Caster: SA government goes to UN


SOUTH AFRICAN Olympic gold medallist Caster Semenya’s battle with the Internatio­nal Associatio­n of Athletics Federation­s (IAAF) received a welcome boost yesterday with Sports Minister Tokozile Xasa’s announceme­nt that the government would take up the matter with the UN.

This while Athletics SA (ASA) is set to lodge an appeal at the Swiss Federal Tribunal to overturn a Court of Arbitratio­n for Sports (CAS) ruling on the controvers­ial female eligibilit­y rules. Her department would “intensify the internatio­nal lobby and approach the UN General Assembly to sanction the IAAF for violating Internatio­nal Human Rights Instrument­s”, Xasa said yesterday.

ASA applied for two of the arbitrator­s to recuse themselves since they handled the earlier case of Indian sprinter Dutee Chand, according to the department.

ASA will argue the scientific, medical and legal case they presented before the CAS did not match the outcome.

“The pertinent legal questions that the court should have addressed were not addressed,” the department said.

“The court simply gave the unfettered latitude to the IAAF to do as it pleases. For instance, it has not been answered as to how the IAAF will implement the regulation­s and how ethical issues will be addressed.

“The government will also have to mobilise and educate society on the key arguments and tenets of the case,” the department said.

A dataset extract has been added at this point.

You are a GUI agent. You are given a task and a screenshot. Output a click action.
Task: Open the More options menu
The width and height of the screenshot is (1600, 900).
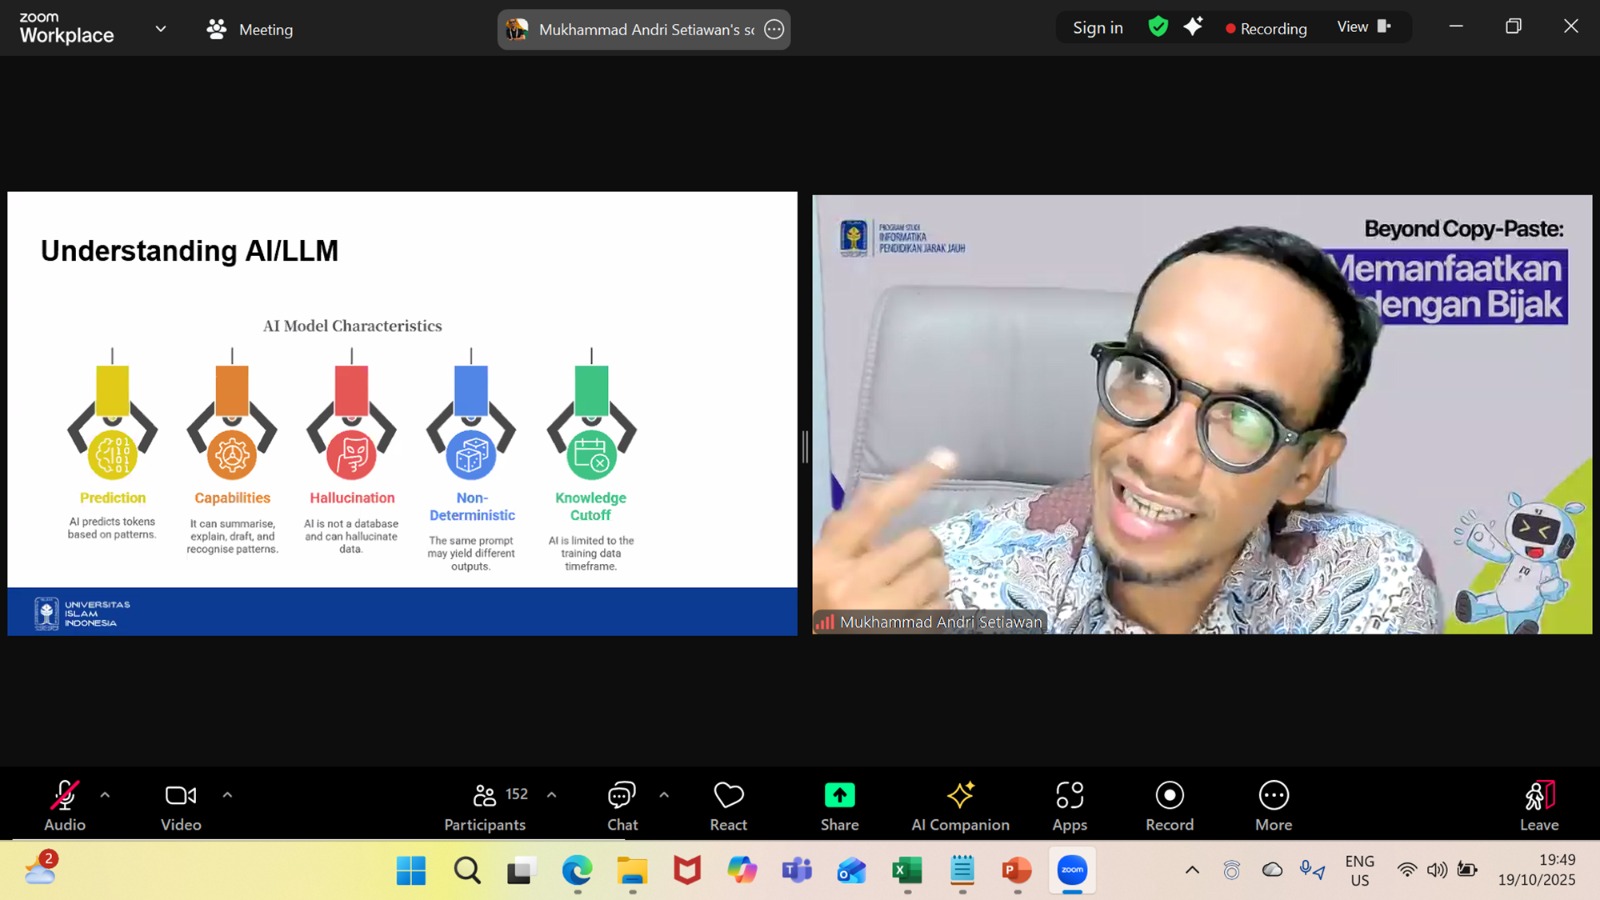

“To this end, the government will make available informatio­n to the public and also develop online informatio­n instrument­s to empower the public on this key matter.

“The minister was also pleased with the commitment by ASA to lobby national athletics associatio­ns in other jurisdicti­ons to sign a petition, petitionin­g the IAAF to rescind the regulation­s and to lobby against the current executive of the IAAF.”

The CAS ruled in favour of the IAAF in Semenya’s challenge to the regulation­s that would require athletes with difference­s of sex developmen­t (DSD) to lower their testostero­ne concentrat­ion to below a specified level.

DSD athletes will have to lower their testostero­ne concentrat­ion to five

nanomoles per litre of blood if they want to compete in the 400m to 1 500m events on an internatio­nal level. Semenya has made it clear she would not be complying with the regulation­s that went into effect on May 8.

The IAAF last week said that because it was a private body it was not “subject to human rights instrument­s such as the Universal Declaratio­n of Human Rights or the European Convention on Human Rights”.

“Human rights is an umbrella term for a wide array of rights that it is broadly agreed all humans inherently possess,” the IAAF said.

“But that does not mean that those rights are absolute, inviolable or sacrosanct.

“Discrimina­tion or unequal treatment may still be lawful if the rule/ policy is a necessary and proportion­ate means of achieving a legitimate objective.”

The CAS panel ruled that although the regulation­s were discrimina­tory towards DSD athletes, it was “necessary, reasonable and proportion­ate”… to preserve the integrity of female athletics.